From the Pages of Yedies

Jan 10, 2014

by ROBERTA NEWMAN

In March 1977, Yedies included this short article about books in the YIVO Library by one very prolific author, Jonah Kreppel, reportedly the writer of 100 novels, as well as other works. His output included detective novels, no known examples of which were extant at the time the article was published.

In My Father’s Court, Isaac Bashevis Singer recalls the great impression the Maks Shpitskop detective novels made on him:

The detective stories seemed like masterpieces to me. A sentence from one of them remains in my memory, a caption under a drawing showing Max Spitzkopf and his assistant Fuchs, guns in hand, surprising a robber.

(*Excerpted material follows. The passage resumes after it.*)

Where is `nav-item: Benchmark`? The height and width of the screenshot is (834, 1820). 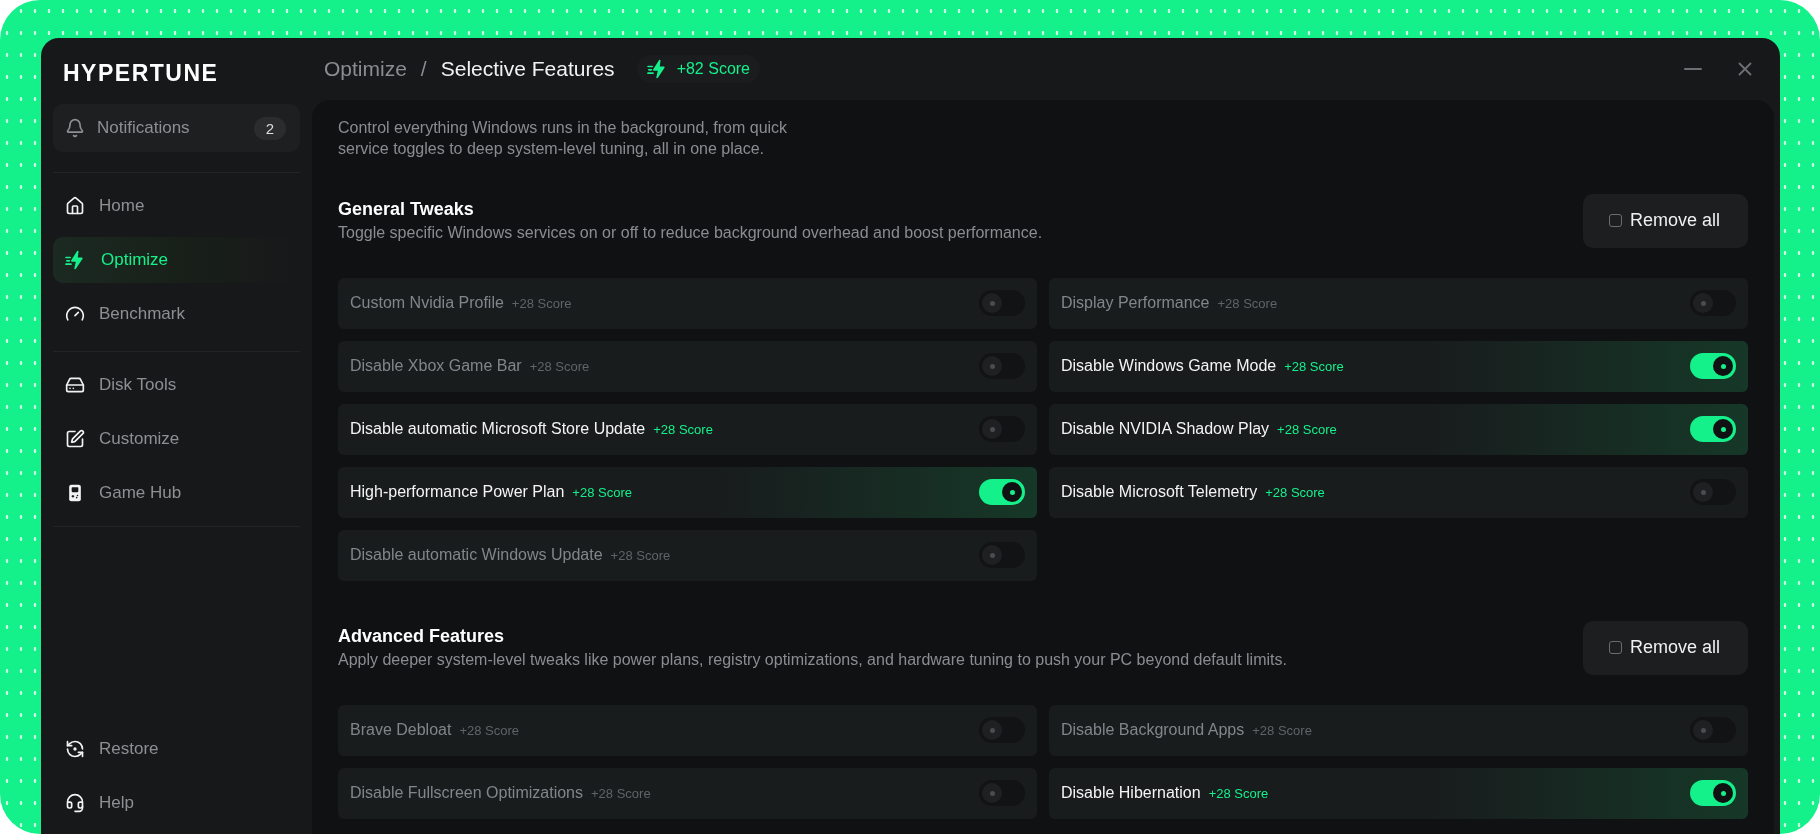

Spitzkopf is crying out, “Hands up, you rogue. We’ve got you covered!”

For years these naïve words ran like music through my mind.

(Singer, Isaac Bashevis, In My Father’s Court, Farrar, Straus and Giroux, 1967, p. 253)

A search of Worldcat brings up Maḳs Shpitsḳopf der ḳenig fun di deṭeḳṭiṿs : der Ṿiener Sherloḳ Holmes (Maks Shpitskopf, King of Detectives: The Viennese Sherlock Holmes) at both the National Library of Israel and Yale University, undated and unattributed to Kreppel in the catalog records. And there are a handful of titles at the National Library of Poland, Harvard, and Stanford that might be other surviving examples of  Kreppel's detective novels.